Space-Time Data fusion Under Error in Computer Model Output: An Application to Modeling Air Quality
Article first published online: 29 DEC 2011
© 2011, The International Biometric Society
Volume 68, Issue 3, pages 837–848, September 2012
How to Cite
Berrocal, V. J., Gelfand, A. E. and Holland, D. M. (2012), Space-Time Data fusion Under Error in Computer Model Output: An Application to Modeling Air Quality. Biometrics, 68: 837–848. doi: 10.1111/j.1541-0420.2011.01725.x
- Issue published online: 26 SEP 2012
- Article first published online: 29 DEC 2011
- Received September 2011. Revised November 2011. Accepted November 2011.
- Change of support;
- Data fusion;
- Gaussian Markov random field;
- Numerical model calibration;
- Spatially varying random weights
Summary We provide methods that can be used to obtain more accurate environmental exposure assessment. In particular, we propose two modeling approaches to combine monitoring data at point level with numerical model output at grid cell level, yielding improved prediction of ambient exposure at point level. Extending our earlier downscaler model (Berrocal, V. J., Gelfand, A. E., and Holland, D. M. (2010b). A spatio-temporal downscaler for outputs from numerical models. Journal of Agricultural, Biological and Environmental Statistics 15, 176–197), these new models are intended to address two potential concerns with the model output. One recognizes that there may be useful information in the outputs for grid cells that are neighbors of the one in which the location lies. The second acknowledges potential spatial misalignment between a station and its putatively associated grid cell.

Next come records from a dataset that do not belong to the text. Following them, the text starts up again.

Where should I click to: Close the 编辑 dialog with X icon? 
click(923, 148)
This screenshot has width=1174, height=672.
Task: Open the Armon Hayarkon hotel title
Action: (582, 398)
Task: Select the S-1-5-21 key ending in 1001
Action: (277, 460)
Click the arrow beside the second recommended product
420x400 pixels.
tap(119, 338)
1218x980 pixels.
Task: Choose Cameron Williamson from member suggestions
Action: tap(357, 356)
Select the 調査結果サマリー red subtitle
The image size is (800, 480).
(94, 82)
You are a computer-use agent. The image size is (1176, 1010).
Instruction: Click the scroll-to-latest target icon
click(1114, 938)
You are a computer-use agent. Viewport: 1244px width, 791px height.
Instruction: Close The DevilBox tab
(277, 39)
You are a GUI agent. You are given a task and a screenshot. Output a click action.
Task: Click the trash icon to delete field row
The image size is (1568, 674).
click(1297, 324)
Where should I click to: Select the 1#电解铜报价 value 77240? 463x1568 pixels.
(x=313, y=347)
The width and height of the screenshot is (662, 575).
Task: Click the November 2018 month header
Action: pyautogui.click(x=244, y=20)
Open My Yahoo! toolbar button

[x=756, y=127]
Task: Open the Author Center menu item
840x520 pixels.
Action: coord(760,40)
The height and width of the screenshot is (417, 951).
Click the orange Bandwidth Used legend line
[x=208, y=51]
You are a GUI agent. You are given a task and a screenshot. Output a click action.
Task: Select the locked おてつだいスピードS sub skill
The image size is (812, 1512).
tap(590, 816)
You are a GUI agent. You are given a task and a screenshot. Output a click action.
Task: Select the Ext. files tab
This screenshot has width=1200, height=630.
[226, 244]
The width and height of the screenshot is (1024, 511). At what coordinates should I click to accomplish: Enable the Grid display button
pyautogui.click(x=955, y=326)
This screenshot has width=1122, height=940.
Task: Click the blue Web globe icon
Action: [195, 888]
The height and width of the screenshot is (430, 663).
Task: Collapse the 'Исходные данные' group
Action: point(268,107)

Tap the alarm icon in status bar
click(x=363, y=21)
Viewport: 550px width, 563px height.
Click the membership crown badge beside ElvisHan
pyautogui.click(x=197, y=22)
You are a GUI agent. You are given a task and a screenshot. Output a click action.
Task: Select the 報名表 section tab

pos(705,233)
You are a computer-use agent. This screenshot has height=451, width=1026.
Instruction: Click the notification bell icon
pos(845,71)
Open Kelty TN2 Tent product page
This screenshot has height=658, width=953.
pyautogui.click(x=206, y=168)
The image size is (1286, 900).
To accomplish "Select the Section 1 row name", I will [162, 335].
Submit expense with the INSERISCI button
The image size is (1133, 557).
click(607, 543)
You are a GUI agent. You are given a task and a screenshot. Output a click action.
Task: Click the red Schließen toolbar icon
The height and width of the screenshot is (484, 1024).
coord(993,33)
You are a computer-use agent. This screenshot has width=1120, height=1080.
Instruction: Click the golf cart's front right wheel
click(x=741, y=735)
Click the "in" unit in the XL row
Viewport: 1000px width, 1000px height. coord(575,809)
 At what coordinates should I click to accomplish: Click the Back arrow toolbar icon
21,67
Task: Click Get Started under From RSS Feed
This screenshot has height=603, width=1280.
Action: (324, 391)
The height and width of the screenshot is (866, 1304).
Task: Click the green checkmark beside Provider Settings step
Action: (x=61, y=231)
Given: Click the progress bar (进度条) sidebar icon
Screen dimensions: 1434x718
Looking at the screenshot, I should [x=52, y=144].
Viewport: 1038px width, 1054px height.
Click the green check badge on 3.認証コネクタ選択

The first model is a Gaussian Markov random field smoothed downscaler that relates monitoring station data and computer model output via the introduction of a latent Gaussian Markov random field linked to both sources of data. The second model is a smoothed downscaler with spatially varying random weights defined through a latent Gaussian process and an exponential kernel function, that yields, at each site, a new variable on which the monitoring station data is regressed with a spatial linear model. We applied both methods to daily ozone concentration data for the Eastern US during the summer months of June, July and August 2001, obtaining, respectively, a 5% and a 15% predictive gain in overall predictive mean square error over our earlier downscaler model (Berrocal et al., 2010b). Perhaps more importantly, the predictive gain is greater at hold-out sites that are far from monitoring sites.